*** Information shown

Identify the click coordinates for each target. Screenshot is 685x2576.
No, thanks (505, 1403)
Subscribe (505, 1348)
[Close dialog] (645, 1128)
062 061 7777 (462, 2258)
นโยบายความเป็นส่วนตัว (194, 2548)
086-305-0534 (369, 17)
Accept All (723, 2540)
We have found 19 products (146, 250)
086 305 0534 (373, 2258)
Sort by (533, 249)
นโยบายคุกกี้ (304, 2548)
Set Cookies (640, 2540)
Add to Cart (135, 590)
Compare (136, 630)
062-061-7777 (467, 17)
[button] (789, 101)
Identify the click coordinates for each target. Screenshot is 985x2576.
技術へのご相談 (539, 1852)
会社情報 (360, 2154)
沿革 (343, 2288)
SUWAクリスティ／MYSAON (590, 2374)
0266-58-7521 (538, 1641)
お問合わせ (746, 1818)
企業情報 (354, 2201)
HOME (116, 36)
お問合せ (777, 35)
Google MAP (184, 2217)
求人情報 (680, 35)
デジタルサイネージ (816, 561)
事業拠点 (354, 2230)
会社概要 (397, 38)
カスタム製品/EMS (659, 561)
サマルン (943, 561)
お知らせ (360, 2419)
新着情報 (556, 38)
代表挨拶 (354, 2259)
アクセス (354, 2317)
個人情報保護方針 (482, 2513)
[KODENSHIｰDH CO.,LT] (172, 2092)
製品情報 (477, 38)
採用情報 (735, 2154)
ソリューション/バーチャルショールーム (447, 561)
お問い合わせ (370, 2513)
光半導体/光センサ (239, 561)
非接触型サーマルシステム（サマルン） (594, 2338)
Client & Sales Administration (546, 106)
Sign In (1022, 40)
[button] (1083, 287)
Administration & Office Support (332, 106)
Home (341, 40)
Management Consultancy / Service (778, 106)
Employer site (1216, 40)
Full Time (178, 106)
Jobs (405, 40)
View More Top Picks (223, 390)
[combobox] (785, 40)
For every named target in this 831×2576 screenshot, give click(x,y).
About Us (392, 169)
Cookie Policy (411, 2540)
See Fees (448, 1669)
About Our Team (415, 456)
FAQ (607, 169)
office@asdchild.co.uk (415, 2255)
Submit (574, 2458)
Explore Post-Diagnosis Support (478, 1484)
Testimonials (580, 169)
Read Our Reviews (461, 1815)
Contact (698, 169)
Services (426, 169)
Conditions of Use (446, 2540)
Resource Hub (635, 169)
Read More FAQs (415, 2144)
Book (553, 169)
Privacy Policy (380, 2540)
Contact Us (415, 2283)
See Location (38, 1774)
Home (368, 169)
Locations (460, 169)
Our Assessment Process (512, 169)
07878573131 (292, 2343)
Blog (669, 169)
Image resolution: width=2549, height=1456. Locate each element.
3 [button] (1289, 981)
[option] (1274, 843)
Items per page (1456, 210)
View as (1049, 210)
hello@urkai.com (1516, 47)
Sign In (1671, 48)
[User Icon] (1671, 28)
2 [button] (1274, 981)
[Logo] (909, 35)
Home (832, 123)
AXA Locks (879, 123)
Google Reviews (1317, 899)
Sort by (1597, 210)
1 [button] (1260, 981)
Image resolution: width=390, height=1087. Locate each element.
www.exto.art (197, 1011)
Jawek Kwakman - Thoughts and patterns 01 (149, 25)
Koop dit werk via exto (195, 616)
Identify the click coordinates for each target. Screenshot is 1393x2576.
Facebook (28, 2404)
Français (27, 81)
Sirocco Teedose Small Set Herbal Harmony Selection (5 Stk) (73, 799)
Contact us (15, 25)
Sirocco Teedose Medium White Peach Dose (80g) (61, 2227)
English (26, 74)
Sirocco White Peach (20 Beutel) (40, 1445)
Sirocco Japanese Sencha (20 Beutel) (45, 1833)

******

→ **Description of the task**
Go through the records and show every line with the string "Image" in it.

→ **The answer**
Image resolution: width=2549, height=1456. Locate each element.
Image resolution: width=390, height=1087. Locate each element.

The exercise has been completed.